Recent calls from the RSPCA for the sale of Raccoon Dogs in the UK to be banned amid sporadic reports of some living wild in the country, has once again put invasive species back in the spotlight. This charismatic canid has gained a loyal following, primarily due to its endearing appearance, and can be bought online for as little as £150 – currently making it flavour of the month as an exotic pet. Whether it’s the sale online, or otherwise, of a popular exotic animal that soon becomes unwanted due to its acute unsuitability as a pet; or escapees from a wildlife park or zoo – the pattern of events is depressingly familiar and often ends in a cull instead of capture.
Native to the Far East of Asia – including South Korea, Japan, China and Siberia – over 9000 were released into western regions of the former Soviet Union between 1929 and 1955, having been bred in fur farms. They soon spread into Finland at a time when numbers of Lynx and Wolf were very low, which is believed to have assisted their proliferation. In countries such as Estonia, where Wolf and Lynx populations were relatively high, their numbers were kept low and their spread was contained. Sweden was next, and a strict culling policy was implemented, but not before the voracious and highly adaptable omnivore had consumed a vast number of small mammals, amphibians and ground-nesting birds.

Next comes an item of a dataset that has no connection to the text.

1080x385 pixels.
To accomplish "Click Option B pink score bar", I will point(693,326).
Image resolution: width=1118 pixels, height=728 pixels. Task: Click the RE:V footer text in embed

By the early 1960s, they had colonised much of Central Europe and would move further south and west during the subsequent decades: their expansion facilitated by a prolific reproductive rate and litter size. This is a cause for concern not only because they compete for den sites and food with endemic mammals like the fox and badger in the UK, but for the reason they can also carry a multitude of parasites and diseases – some of which can be transmitted to humans, as well as native wildlife.
There is currently no strong evidence to suggest that a wild population is established in the UK, however, sightings and captures are gradually increasing, having already been reported in parts of Wales, Berkshire, Derbyshire and Scotland. It’s currently an offence, under the Wildlife and Countyside Act 1981 to release, or allow the escape, of invasive species such as the Raccoon Dog. For the UK’s native wildlife, a ban on their sale cannot come soon enough.